*** Begin section ***
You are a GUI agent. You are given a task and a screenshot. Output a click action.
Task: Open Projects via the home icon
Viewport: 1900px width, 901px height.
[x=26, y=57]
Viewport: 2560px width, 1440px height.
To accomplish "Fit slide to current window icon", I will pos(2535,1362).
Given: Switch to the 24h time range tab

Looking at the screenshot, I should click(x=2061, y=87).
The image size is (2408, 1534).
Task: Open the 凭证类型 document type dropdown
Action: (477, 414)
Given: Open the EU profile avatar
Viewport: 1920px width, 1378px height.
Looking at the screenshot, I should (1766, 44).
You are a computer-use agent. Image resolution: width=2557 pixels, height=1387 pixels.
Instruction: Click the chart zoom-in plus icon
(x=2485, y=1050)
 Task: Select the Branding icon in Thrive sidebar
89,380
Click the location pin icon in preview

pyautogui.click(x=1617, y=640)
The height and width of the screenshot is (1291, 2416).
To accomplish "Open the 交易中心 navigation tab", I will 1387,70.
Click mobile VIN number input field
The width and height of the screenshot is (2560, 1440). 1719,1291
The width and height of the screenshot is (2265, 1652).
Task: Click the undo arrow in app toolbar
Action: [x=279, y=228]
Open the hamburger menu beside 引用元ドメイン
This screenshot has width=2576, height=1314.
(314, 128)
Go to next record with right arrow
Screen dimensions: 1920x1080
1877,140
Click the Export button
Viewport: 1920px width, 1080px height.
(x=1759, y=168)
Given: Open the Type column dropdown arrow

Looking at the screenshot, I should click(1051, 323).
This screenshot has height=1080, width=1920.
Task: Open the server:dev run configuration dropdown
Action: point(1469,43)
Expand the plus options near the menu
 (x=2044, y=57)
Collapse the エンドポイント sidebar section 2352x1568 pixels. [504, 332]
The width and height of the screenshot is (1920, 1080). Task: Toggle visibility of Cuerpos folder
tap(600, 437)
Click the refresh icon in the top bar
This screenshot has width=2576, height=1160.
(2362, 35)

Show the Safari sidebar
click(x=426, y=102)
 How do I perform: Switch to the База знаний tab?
*** End section ***
Your instructions =>
Transcribe the listing in full, line by line.

Answer for this exercise =>
You are a GUI agent. You are given a task and a screenshot. Output a click action.
Task: Open Projects via the home icon
Viewport: 1900px width, 901px height.
[x=26, y=57]
Viewport: 2560px width, 1440px height.
To accomplish "Fit slide to current window icon", I will pos(2535,1362).
Given: Switch to the 24h time range tab

Looking at the screenshot, I should click(x=2061, y=87).
The image size is (2408, 1534).
Task: Open the 凭证类型 document type dropdown
Action: (477, 414)
Given: Open the EU profile avatar
Viewport: 1920px width, 1378px height.
Looking at the screenshot, I should (1766, 44).
You are a computer-use agent. Image resolution: width=2557 pixels, height=1387 pixels.
Instruction: Click the chart zoom-in plus icon
(x=2485, y=1050)
 Task: Select the Branding icon in Thrive sidebar
89,380
Click the location pin icon in preview

pyautogui.click(x=1617, y=640)
The height and width of the screenshot is (1291, 2416).
To accomplish "Open the 交易中心 navigation tab", I will 1387,70.
Click mobile VIN number input field
The width and height of the screenshot is (2560, 1440). 1719,1291
The width and height of the screenshot is (2265, 1652).
Task: Click the undo arrow in app toolbar
Action: [x=279, y=228]
Open the hamburger menu beside 引用元ドメイン
This screenshot has width=2576, height=1314.
(314, 128)
Go to next record with right arrow
Screen dimensions: 1920x1080
1877,140
Click the Export button
Viewport: 1920px width, 1080px height.
(x=1759, y=168)
Given: Open the Type column dropdown arrow

Looking at the screenshot, I should click(1051, 323).
This screenshot has height=1080, width=1920.
Task: Open the server:dev run configuration dropdown
Action: point(1469,43)
Expand the plus options near the menu
 (x=2044, y=57)
Collapse the エンドポイント sidebar section 2352x1568 pixels. [504, 332]
The width and height of the screenshot is (1920, 1080). Task: Toggle visibility of Cuerpos folder
tap(600, 437)
Click the refresh icon in the top bar
This screenshot has width=2576, height=1160.
(2362, 35)

Show the Safari sidebar
click(x=426, y=102)
 How do I perform: Switch to the База знаний tab?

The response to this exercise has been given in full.